- TASK INPUTS -
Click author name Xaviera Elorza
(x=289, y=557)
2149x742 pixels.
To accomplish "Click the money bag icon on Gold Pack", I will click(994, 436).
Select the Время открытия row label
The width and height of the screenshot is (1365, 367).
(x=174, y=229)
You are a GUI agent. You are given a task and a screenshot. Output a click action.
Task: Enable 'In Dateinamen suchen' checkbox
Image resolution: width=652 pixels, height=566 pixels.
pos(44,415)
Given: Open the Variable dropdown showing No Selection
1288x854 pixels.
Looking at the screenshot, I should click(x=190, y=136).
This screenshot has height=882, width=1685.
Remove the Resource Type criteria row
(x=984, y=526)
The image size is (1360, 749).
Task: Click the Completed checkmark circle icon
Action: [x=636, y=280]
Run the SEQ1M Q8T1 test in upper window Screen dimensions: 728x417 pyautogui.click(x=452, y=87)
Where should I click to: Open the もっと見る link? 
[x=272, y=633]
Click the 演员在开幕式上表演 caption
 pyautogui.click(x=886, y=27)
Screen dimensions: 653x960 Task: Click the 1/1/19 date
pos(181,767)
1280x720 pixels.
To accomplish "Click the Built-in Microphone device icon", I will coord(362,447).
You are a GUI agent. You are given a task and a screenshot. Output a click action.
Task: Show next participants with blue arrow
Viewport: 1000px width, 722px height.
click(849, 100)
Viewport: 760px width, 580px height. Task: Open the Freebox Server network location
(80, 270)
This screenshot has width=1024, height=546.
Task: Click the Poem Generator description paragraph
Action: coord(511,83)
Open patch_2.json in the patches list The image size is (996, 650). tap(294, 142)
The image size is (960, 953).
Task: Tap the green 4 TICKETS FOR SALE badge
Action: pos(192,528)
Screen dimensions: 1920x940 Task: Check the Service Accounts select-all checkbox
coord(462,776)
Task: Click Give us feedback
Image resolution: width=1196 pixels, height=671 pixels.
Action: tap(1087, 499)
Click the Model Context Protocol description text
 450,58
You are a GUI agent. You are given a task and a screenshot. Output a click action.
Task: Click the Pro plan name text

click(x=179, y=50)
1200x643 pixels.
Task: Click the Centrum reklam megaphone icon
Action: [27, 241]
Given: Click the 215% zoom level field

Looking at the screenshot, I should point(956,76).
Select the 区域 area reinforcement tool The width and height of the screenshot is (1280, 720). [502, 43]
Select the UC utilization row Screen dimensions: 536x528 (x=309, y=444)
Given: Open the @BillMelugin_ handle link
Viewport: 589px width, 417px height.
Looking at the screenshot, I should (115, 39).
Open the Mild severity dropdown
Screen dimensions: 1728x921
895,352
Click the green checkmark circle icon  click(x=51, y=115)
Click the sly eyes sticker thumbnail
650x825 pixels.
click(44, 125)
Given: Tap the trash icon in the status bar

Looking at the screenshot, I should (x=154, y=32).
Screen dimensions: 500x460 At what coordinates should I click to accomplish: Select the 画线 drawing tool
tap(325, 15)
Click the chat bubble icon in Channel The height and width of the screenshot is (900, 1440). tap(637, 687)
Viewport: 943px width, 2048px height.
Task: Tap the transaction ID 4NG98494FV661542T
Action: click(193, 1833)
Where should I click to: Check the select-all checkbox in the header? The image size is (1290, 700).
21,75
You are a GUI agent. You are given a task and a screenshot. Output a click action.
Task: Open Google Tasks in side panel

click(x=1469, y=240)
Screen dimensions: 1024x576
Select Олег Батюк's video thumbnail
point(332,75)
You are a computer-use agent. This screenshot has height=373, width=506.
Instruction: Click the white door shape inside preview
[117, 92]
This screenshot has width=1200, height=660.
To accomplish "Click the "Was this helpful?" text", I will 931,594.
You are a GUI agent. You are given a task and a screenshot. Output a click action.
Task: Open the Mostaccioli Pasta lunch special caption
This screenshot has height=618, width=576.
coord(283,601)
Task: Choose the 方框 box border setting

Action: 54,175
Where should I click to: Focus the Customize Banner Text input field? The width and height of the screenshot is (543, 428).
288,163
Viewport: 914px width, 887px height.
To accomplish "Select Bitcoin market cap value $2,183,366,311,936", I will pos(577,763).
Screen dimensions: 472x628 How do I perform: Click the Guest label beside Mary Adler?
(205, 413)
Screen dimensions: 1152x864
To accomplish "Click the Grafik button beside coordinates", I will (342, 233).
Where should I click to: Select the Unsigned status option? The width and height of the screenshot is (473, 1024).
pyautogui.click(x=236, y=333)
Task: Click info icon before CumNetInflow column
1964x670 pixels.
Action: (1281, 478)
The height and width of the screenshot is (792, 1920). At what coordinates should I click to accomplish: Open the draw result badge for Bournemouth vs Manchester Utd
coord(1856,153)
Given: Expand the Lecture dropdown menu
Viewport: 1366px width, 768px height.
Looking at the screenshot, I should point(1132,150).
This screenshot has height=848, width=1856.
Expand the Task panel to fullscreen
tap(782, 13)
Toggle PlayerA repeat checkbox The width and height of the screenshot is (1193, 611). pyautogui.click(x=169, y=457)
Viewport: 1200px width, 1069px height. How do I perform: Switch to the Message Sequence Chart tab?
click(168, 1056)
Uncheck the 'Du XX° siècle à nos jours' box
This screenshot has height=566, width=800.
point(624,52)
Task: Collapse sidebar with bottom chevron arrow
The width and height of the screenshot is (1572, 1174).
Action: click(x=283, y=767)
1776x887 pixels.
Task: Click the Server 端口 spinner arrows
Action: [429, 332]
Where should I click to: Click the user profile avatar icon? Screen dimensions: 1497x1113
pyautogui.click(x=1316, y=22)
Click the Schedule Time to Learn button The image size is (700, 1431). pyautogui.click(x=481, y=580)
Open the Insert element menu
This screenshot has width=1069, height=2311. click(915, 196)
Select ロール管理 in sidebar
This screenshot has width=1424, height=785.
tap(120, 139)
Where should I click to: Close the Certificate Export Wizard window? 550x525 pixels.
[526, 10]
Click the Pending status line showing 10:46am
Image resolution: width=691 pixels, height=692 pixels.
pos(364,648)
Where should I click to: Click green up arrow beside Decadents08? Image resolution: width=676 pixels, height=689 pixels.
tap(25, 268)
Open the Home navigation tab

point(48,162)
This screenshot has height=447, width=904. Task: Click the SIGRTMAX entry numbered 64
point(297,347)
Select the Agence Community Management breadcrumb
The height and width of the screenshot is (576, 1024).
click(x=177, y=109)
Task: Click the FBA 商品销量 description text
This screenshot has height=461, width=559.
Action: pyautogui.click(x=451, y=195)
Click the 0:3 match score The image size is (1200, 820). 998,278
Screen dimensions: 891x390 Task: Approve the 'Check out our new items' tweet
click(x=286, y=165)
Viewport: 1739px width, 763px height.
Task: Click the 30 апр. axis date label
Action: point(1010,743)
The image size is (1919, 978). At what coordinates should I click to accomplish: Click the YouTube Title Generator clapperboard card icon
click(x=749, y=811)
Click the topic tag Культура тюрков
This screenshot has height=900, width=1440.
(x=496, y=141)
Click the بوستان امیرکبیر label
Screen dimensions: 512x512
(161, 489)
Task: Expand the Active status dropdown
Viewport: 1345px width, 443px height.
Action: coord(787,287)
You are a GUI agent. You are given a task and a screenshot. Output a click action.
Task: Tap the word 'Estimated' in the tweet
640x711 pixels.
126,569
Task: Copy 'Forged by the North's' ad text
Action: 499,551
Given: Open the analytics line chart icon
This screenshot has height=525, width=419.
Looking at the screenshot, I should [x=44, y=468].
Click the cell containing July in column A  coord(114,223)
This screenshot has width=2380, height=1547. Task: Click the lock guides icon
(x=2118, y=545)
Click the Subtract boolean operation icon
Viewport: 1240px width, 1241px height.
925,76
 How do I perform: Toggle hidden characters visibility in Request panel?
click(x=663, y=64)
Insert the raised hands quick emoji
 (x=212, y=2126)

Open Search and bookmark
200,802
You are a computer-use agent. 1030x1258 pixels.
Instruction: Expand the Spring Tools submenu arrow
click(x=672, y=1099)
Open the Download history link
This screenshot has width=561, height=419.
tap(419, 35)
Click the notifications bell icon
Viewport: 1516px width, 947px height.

- WORK ORDER -
Among the entries above, locate the lines containing "Select ロール管理 in sidebar" and "Click the 0:3", and transcribe exactly those two lines and all lines between.

- RESPONSE BOX -
Select ロール管理 in sidebar
This screenshot has width=1424, height=785.
tap(120, 139)
Where should I click to: Close the Certificate Export Wizard window? 550x525 pixels.
[526, 10]
Click the Pending status line showing 10:46am
Image resolution: width=691 pixels, height=692 pixels.
pos(364,648)
Where should I click to: Click green up arrow beside Decadents08? Image resolution: width=676 pixels, height=689 pixels.
tap(25, 268)
Open the Home navigation tab

point(48,162)
This screenshot has height=447, width=904. Task: Click the SIGRTMAX entry numbered 64
point(297,347)
Select the Agence Community Management breadcrumb
The height and width of the screenshot is (576, 1024).
click(x=177, y=109)
Task: Click the FBA 商品销量 description text
This screenshot has height=461, width=559.
Action: pyautogui.click(x=451, y=195)
Click the 0:3 match score The image size is (1200, 820). 998,278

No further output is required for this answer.